Le titre d'origine de cette saga familiale romanesque est _Q_, la lettre qui représente, dans le jeu de cartes français, la Dame des quatre enseignes, et ici également l'initiale des prénoms de chacune des femmes qui, sur quatre générations en exactement un siècle (1915-2015), constituent les protagonistes d'une boucle de vies et de morts violentes qui s'ouvre et se referme sur la même ville du Sud-est de la Turquie, Aïntab-Gaziantep, après un périple autour de l'ensemble du Moyen-Orient qui, au passage, nous montre une (ancienne) remarquable homogénéité multiculturelle et grande facilité de s'y déplacer et installer.
« Qayah (Aïntab, 1912 – Beyrouth, 1978) […]
La Reine de Carreau est résiliente, énigmatique et sacrificielle. Sa vie est faite de transitions, et elle relève toujours de nouveaux défis. Elle peut être sujette à l'angoisse, mais dispose d'une aptitude naturelle à synthétiser la sagesse acquise de ses expériences. Son destin est guidé par l'Esprit. » (p. 9)
« Qana (Deir Yassin [Palestine, banlieue de Jérusalem], 1946 - ...]
La Reine de Pique est une valeureuse guerrière, un exemple frappant d'autorité. Incisive et déterminée, il lui faut accomplir afin d'exister. Parfois submergée et très dure avec elle-même, un peu de lâcher-prise la soulagerait. Sa destinée est régie par la Volonté. » (p. 177)
« Qadar (Beyrouth [Liban], 1970 - ...]
La Reine de Cœur est une aventurière, non conformiste et constamment en quête de nouveauté. Elle a besoin de choix, de diversité et de changement, et dépense une grande part de son temps et de son énergie à explorer toutes les pistes sur son chemin. Elle fait preuve d'ouverture d'esprit, elle est sensuelle et elle recherche éperdument l'amour idéal. Son destin est guidé par l’Émotion. » (p. 89)
« Qamar (Alep [Syrie], 1997 - ...]
La Reine de Trèfle a la langue bien pendue, ce qui va souvent de pair avec un tempérament querelleur. Elle est impulsive, franche et obstinée, et fait savoir à autrui à quoi s'en tenir exactement. Quoi qu'elle fasse, elle ne peut échapper à son karma. Son destin est guidé par le Souvenir. » (p. 227)
L'histoire de ces femmes liées par la filiation est déterminée, subjuguée par la violence impitoyable de l'Histoire politique de la région : ce sont des victimes dont les vies croisent la mort violente, par le meurtre et le suicide ; mais ce ne sont pas des victimes innocentes : comme si la violence extérieure subie était condamnée à se convertir en violence intime infligée, chacune se trouvant dans l'incapacité de nouer des relations d'amour, de surmonter par le transgénérationnel la peine du trauma initial, au point que le potentiel de vindicte contre soi-même et contre ses proches les empêche de se soustraire à une terrible destinée de répétition.

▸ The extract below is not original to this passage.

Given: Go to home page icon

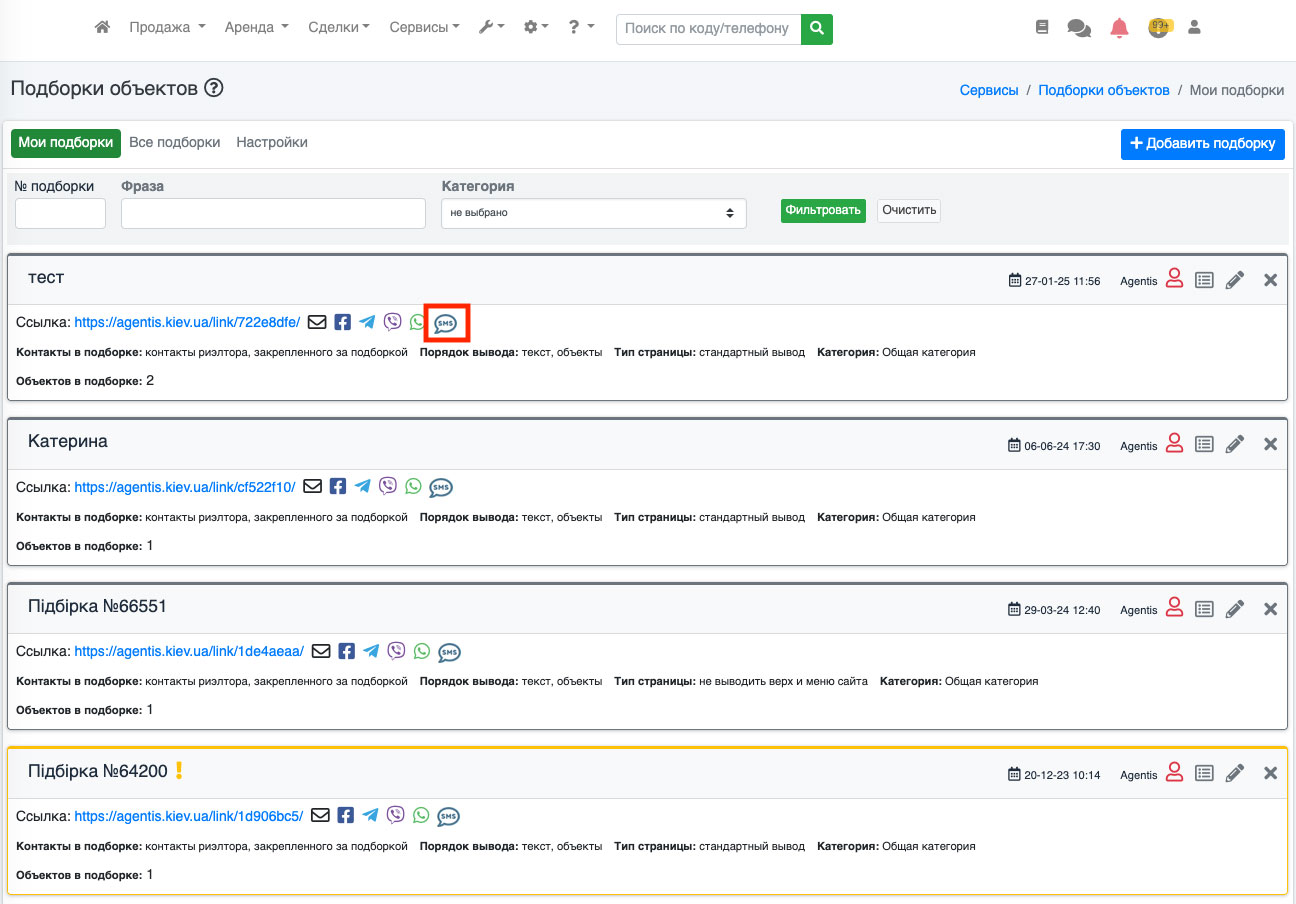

Le parti pris de la narration, dans une démarche féministe et très moderne, consiste d'abord dans la réalisation de la « her-story » par rapport à la « his-story » : ainsi, les événements historiques qui touchent ces femmes dans cette aire géographique – le génocide arménien (1915), la guerre de Palestine de 1948, les guerres civiles au Liban et les occupations syriennes et israéliennes (1975-1990, 2006...), la guerre civile en Syrie (depuis 2011) avec une importance particulière accordée à Daech en 2015 – sont à peine rappelés, de l'unique point de vue de leurs répercussions sur les personnages féminins, c'est-à-dire comme cause de pertes, de migration forcée, de viol entre autres tragédies. Aussi, ce qui compte le plus dans l'économie de la narration, ce sont les amours inatteignables, les maternités refusées ou subies ou vécues incomplètement, dans la violence comme seule forme de relation et d'affect ; il en est de même vis-à-vis de la sororité. Dans ce cadre, les personnages masculins sont tous périphériques, insuffisants, inintéressants voire carrément négatifs.
L'omniprésence d'une souffrance insurmontable, la révélation progressive d'une intrigue implicite et implacable par rapport à laquelle les protagonistes n'ont aucune prise – jusqu'à la chute brutale qui entraîne la clôture de la boucle et l'interruption du cycle des générations, rend la lecture éprouvante ; ou peut-être est-ce simplement le nombre des martyrs d'une appartenance identitaire et confessionnelle involontaire et indépassable (même par le mariage). Pourtant, on admire l'habileté avec laquelle les informations sont fournies – cf. en particulier l'ordre non-générationnel de la présentation des personnages – et l'accélération du rythme vers la fin du roman. Il faut noter aussi les passages, imprimés en italiques et datés comme s'il s'agissait d'hypothétiques pages de journaux intimes, dans lesquels chaque protagoniste prend la parole à la première personne : ce sont des interludes caractérisés par un ton très lyrique et émotionnel.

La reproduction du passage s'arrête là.